More than a dozen neo-Nazi acts have taken place across France this year, in some cases by lone copycats with no clear relationship to an organized movement.

Earlier this month, for example, an emotionally disturbed man named Michaël Tronchon attacked a North African man with a hatchet and desecrated a Jewish cemetery in Lyon before turning himself in to the police in Paris. He told the police that he had been inspired by an earlier case of neo-Nazi vandalism in Alsace.

Neo-Nazism in France appears to have no clear ideology beyond anti-Semitic slogans and the lyrics of white supremacist, heavy-metal music by such groups as Ninth Panzer Symphony, Kontingent 88 and Elsass Korps.
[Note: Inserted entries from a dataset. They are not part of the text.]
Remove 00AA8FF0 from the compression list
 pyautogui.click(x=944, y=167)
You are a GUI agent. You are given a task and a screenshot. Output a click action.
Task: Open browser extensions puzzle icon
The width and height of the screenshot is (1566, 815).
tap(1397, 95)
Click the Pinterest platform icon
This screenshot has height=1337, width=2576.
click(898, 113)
Adherents are mostly men in their teens or early 20's, say people who monitor the movement, and their targets are as often Arabs as Jews. France is home to Europe's biggest Muslim and Jewish communities.

But the rise in neo-Nazi acts is particularly disturbing to Jews in France, who are already concerned about increasing anti-Semitism among the country's Arab youth. They fear that both anti-Semitic strains are growing.

In July, Prime Minister Ariel Sharon of Israel set off a minor diplomatic crisis between France and Israel after he urged French Jews to move to Israel to escape the growing anti-Semitism. He later revised his remark to say that Jews should move to Israel because it is their homeland.

According to statistics from the Interior Ministry, there have been 135 acts of physical violence against Jews so far this year and 95 against Arabs and other ethnic groups, though there are nearly 10 times as many Arabs as Jews in France.

On Aug. 14, vandals drew a swastika and wrote "Death to the Jews" on a low wall in front of the Cathedral of Notre-Dame in Paris.

France has toughened punishments for anti-Semitic and racist crimes. Prime Minister Jean-Pierre Raffarin, visiting the scene of the attack on Sunday, said the arsonists could face life in prison under the new law.

The Representative Council of Jewish Institutions in France issued a statement urging the authorities "to promptly arrest and sanction in an exemplary manner the perpetrators of this odious act that besmirches France."